▶ _ACTIVITY_: Reproduce, word for word, the portion of the Ernst Brand biography running from "From 1845 to" up to and including "practice in Stettin.".

▶ _SUPPLIED PASSAGE_:
Ernst Brand (2 January 1827 in Feuchtwangen - 7 March 1897 in Stettin) was a German physician, known for his development of hydrotherapy (cold bath treatment) in the treatment of typhoid fever.

From 1845 to 1851 he studied medicine at the University of Erlangen, during which time he worked as a clinical assistant to Karl Friedrich Canstatt. In 1851 he received his doctorate with a dissertation-thesis on pyloric stenosis, and following graduation he undertook a study trip to Vienna, Paris and London. After completing the Prussian state exam he settled into a medical practice in Stettin.

== Associated eponym ==
- "Brand method": For the treatment of typhoid fever. A regimen of giving baths in water at room temperature or lower every three hours. Process continued for as long as the rectal temperature is greater than 103°.

== Published works ==
- Über Diabetes, 1849 - On diabetes.
- Die Stenose des Pylorus vom pathologisch- anatomischen Standpunkte aus geschildert (dissertation), 1851 - The stenosis of the pylorus from a pathological point of view.
- Die Hydrotherapie des Typhus, 1861 - Hydrotherapy for typhus.
- Zur Hydrotherapie des Typhus, Bericht über in St Petersburg, Stettin und Luxemburg hydriatrisch behandelte Fälle, 1863 - On hydrotherapy for typhus. Report on Saint Petersburg, Stettin and Luxembourg hydriatic-treated cases.
- Die Heilung des Typhus, 1868 - Healing therapy for typhus.
- Die Wasserbehandlung der typhösen Fieber, Abdominal- und Flecktyphus, 1877 - Water treatment of typhoid fever (abdominal and typhus).

▶ _DATASET RECORDS_:

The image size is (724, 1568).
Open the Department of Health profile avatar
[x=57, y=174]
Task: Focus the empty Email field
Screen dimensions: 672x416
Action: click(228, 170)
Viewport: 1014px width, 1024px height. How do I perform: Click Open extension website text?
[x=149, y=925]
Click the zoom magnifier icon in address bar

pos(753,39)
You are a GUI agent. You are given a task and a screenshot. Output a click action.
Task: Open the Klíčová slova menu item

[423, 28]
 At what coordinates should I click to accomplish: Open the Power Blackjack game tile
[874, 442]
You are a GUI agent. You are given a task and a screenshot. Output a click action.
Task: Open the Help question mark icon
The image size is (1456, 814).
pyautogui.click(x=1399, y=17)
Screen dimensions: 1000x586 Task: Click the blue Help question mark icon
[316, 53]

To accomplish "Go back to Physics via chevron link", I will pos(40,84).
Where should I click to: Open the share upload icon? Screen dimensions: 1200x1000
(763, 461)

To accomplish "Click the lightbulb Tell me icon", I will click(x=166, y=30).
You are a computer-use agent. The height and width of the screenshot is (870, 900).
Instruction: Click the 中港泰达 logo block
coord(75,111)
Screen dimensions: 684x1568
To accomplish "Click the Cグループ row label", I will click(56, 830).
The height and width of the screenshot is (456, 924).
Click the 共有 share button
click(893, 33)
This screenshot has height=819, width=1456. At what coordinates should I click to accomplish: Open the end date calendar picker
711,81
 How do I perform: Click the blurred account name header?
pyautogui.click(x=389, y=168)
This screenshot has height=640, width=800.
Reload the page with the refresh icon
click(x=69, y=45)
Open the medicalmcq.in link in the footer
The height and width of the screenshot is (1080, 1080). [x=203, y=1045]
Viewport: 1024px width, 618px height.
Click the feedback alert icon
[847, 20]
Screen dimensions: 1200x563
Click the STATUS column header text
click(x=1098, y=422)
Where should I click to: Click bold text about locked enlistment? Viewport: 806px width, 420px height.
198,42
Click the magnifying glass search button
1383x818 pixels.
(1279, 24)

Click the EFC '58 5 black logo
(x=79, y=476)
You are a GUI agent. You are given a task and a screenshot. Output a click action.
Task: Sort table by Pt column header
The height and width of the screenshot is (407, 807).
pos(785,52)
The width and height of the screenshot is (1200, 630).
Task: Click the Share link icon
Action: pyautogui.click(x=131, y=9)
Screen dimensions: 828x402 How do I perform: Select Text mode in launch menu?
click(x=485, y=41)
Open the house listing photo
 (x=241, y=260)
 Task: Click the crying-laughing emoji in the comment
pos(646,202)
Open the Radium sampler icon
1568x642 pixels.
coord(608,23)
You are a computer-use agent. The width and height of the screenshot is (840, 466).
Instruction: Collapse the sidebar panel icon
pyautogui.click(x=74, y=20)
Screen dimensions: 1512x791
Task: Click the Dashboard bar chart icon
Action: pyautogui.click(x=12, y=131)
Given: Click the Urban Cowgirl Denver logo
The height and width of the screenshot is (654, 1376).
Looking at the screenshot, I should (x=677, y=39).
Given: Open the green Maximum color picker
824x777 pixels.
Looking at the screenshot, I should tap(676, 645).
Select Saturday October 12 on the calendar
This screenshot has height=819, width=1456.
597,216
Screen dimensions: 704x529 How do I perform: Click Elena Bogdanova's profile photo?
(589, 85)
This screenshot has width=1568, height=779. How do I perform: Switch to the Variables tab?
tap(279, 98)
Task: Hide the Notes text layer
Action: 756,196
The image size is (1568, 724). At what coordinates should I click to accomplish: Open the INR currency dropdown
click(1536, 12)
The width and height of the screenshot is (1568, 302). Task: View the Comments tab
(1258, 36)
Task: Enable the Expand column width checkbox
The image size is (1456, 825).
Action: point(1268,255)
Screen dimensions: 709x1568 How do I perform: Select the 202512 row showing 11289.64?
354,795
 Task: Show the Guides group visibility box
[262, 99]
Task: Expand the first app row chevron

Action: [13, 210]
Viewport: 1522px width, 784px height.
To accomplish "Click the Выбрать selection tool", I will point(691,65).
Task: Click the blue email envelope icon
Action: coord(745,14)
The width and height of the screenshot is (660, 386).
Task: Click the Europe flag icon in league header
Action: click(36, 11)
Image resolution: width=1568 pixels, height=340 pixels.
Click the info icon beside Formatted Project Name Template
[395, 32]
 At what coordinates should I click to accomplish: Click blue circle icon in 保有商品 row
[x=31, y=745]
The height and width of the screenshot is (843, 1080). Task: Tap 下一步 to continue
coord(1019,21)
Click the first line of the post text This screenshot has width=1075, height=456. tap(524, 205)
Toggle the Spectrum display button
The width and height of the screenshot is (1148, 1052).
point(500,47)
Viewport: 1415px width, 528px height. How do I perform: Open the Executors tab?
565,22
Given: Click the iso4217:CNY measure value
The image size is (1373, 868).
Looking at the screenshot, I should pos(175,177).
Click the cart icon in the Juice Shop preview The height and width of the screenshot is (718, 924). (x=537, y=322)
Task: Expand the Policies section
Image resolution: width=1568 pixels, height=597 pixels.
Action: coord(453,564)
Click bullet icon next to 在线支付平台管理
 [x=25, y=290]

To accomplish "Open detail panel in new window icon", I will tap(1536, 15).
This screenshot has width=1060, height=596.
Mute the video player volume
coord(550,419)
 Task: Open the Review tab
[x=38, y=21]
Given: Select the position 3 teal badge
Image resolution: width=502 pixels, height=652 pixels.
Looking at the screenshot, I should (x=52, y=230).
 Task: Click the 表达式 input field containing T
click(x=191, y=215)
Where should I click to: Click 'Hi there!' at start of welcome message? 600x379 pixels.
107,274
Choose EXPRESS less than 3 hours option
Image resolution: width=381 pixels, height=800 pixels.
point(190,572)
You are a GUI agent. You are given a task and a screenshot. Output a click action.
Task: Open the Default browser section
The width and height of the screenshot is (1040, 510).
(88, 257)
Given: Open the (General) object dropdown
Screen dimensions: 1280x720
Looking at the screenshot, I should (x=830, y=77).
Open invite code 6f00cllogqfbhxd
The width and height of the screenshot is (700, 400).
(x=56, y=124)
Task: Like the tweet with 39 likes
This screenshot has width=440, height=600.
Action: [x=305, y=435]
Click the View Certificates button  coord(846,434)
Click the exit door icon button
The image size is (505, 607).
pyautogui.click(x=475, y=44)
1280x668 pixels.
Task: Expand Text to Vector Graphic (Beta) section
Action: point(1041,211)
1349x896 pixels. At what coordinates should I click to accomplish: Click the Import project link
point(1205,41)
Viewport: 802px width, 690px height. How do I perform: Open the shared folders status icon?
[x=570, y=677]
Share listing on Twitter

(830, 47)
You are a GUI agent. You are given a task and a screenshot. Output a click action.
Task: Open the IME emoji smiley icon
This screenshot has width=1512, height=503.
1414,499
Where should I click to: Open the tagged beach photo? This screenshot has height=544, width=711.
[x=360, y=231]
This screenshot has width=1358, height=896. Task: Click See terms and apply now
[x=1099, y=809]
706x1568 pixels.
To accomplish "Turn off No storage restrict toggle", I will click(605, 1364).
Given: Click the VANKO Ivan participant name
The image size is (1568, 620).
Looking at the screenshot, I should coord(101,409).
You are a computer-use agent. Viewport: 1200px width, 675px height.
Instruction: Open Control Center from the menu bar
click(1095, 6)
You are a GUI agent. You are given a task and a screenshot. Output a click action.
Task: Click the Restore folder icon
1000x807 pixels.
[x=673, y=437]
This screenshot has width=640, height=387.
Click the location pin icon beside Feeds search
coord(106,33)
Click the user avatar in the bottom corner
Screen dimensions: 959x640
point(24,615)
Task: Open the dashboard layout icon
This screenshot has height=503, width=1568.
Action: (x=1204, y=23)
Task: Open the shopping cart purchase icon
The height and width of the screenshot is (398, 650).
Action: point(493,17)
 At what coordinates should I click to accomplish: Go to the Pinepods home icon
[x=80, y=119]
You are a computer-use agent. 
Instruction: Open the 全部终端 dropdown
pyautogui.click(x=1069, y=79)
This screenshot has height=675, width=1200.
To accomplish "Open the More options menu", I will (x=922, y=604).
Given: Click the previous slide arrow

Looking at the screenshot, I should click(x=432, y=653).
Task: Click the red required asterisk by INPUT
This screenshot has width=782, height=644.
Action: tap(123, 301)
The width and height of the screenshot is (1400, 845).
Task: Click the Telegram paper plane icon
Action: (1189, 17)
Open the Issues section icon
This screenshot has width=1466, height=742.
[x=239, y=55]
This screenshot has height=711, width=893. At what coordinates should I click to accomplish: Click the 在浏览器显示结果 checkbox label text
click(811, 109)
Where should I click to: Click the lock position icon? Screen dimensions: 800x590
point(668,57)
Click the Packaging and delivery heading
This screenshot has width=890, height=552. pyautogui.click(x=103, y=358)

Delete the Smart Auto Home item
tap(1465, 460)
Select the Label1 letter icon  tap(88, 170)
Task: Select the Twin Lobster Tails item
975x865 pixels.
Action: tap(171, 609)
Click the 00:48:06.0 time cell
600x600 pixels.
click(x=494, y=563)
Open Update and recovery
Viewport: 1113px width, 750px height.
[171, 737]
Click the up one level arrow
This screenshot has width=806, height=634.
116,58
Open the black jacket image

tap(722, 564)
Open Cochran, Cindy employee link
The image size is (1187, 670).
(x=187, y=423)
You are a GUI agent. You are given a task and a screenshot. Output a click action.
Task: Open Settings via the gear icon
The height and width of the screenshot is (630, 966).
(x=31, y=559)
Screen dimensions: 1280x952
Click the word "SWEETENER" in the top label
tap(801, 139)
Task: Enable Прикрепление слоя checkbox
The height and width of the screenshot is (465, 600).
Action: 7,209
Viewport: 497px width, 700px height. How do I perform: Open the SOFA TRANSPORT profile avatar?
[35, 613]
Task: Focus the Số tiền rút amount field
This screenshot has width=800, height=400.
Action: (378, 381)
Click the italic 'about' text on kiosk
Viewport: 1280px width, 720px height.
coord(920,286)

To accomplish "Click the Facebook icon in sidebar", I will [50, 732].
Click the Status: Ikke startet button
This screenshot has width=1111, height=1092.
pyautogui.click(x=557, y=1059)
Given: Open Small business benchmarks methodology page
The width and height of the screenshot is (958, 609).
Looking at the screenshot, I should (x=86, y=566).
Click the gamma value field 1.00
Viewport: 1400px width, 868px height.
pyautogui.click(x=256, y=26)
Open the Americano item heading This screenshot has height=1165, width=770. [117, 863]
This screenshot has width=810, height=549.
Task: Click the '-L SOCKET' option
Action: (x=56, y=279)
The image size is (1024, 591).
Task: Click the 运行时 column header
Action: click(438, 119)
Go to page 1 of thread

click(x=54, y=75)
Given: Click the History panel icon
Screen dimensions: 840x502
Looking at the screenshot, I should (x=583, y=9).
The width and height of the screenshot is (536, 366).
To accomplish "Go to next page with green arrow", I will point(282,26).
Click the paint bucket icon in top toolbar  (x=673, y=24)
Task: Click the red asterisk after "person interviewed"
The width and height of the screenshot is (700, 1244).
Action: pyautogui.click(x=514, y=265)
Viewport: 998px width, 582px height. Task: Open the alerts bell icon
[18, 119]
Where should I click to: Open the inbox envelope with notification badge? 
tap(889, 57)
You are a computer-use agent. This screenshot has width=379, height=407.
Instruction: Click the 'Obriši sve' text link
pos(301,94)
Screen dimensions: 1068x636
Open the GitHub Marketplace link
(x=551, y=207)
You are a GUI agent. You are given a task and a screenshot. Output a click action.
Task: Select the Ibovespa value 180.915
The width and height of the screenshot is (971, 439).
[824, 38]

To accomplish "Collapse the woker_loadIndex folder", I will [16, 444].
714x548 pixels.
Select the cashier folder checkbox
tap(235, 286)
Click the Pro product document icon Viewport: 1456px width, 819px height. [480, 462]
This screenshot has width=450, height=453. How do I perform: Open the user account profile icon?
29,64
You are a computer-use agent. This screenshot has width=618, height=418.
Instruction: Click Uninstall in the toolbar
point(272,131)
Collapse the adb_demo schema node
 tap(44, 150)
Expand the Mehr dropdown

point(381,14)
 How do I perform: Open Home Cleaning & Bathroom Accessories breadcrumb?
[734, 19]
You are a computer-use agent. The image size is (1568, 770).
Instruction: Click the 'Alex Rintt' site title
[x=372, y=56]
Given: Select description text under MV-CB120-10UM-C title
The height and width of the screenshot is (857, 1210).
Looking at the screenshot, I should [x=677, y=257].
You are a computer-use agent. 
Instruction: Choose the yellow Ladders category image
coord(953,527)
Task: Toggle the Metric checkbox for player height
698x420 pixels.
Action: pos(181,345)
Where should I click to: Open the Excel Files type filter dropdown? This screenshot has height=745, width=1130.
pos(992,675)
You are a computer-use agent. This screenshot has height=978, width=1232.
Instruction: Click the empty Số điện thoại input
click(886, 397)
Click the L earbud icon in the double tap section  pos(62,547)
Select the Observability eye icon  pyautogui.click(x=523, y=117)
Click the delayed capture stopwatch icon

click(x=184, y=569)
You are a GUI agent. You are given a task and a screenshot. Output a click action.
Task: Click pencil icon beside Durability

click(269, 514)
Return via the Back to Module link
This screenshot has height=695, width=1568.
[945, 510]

▶ _ANSWER SPACE_:
From 1845 to 1851 he studied medicine at the University of Erlangen, during which time he worked as a clinical assistant to Karl Friedrich Canstatt. In 1851 he received his doctorate with a dissertation-thesis on pyloric stenosis, and following graduation he undertook a study trip to Vienna, Paris and London. After completing the Prussian state exam he settled into a medical practice in Stettin.